I’m forever missing my way
To the outstretched hand;
My tongue turns
Searching the mouth for a word.
With my bad hand
I write you my letters
That the smut not smear
Your fingers,
While a restive flame leads
My canted steps.
********
A blow off the table
When he came to strike
His blow fell off the table,
His poise was shaken
And his whole life fell into despair.
“We warned him…” (they said)
“We saw his long neck beneath his friends’ windows
Bolted in the night;
We touched the black blooms on his pillow
And his thoughts scattered over the bedroom’s boards
Like damp butts.”
In his kitchen
The broad knife slept
Across the lone tomato
Left over from the night before;
His capsized shoe by the entrance
And its sole, bearing the filth of his life.
Eyes closed,
As though his eyes were somewhere else:
“Who are we?”
“Who am I and who are you?”
Smoke here,
Smoke there,
As they listen to the whisper of its blind wings.
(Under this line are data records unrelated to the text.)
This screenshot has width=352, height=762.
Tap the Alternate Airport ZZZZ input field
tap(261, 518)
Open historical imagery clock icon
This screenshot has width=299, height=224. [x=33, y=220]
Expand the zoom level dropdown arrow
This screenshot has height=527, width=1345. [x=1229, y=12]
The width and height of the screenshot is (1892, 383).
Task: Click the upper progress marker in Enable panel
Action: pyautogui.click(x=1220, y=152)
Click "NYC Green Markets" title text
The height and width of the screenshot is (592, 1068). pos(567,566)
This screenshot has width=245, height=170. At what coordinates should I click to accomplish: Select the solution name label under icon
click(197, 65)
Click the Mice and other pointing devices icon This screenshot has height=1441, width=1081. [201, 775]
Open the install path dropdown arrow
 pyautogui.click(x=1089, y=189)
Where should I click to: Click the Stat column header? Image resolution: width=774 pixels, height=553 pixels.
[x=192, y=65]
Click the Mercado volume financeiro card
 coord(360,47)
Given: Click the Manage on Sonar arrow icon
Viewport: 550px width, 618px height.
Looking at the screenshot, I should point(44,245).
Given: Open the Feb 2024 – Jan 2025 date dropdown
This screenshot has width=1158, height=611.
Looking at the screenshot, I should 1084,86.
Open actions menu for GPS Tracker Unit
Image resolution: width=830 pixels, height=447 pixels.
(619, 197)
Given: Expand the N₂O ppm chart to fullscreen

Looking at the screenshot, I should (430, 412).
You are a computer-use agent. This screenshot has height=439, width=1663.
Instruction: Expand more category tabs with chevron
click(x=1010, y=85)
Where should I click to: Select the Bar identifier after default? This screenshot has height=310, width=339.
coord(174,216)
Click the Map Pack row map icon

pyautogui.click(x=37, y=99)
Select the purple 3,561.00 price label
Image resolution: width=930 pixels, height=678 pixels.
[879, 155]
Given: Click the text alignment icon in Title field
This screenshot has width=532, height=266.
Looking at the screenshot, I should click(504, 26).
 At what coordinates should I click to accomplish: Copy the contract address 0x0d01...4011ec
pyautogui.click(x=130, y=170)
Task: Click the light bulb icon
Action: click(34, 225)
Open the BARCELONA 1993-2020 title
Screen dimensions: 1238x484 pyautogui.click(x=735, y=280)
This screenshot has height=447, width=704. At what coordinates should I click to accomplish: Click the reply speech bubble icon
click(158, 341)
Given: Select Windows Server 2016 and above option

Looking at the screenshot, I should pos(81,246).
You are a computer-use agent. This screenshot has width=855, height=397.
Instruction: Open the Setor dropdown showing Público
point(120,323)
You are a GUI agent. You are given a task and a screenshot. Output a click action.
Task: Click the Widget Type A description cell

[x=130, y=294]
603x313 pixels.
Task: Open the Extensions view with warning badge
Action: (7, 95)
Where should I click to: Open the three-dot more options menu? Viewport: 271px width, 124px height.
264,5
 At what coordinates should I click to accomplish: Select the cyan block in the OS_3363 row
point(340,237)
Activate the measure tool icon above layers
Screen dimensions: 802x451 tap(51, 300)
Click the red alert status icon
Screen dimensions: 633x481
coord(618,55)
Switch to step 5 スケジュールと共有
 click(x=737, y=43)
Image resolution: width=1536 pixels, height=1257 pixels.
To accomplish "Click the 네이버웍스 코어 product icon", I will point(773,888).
Striking the walls of the houses
The leaden air of cafes at dawn;
Striking even his face, which is him no more.
He had transformed completely
Into an emotion, encircled in the square,
Into a vast nose,
Like a dream distended,
Out of control.
********
My angel
Like schoolboy and schoolgirl
We walked the pavement
Along the wall,
We stretched our legs out in the sun
Barefoot, like a morning off.
In short clothes,
Four arms
And four legs
And us not knowing, my angel, what to make from all this
Nor how the others do it.
We have talk,
Talk,
Always heading in the direction that embarrasses us,
And we’re unable to hold out our hands
To tell it, “Not this way,”
And in truth, nor do we wish to,
Because we—what can I say?—
We know how impossible that is
And this is what intoxicates us,
This is what stretches out our tongues to lick
The last piece of chocolate.
Let them wait on us, my angel,
In the cinema,
In the garden of innocent friendship,
In the house built on sighs:
We are utterly lost,
You and I.
Like schoolboy and schoolgirl
We place a wetted finger
On the pages of the novels;
We read
Our lives and weep because
The heart turns counter to the clock.
Who’s with us?
A game of love in the guise of a locomotive.
We sneeze,
On edge beneath the smoke,
We feel a pain in the brakes;
Two faces out the window
Roaring at each station
And the hankies, bidding both farewell,
Rising and falling.
My angel,
Suitcase of duties shaking in my hand:
Each time I crossed a street
Thinking, “Who am I?”
It was as though I were you
Without my knowing why.
Your life
Under my pillow
And my false dreams;
I reach out in my sleep:
Help me…
********
********
ALAA KHALED
Royal Poinciana
In our old house in Alexandria
I took my leave of the old Royal Poinciana
With the red flowers,
And in Los Angeles
Was caught off-guard by three more
With purple blooms, younger,
And still white in recollection,
Which hung out over each morning through the windowpane,
Swaying with the motion of the wind,
Appearing and vanishing like a child’s face.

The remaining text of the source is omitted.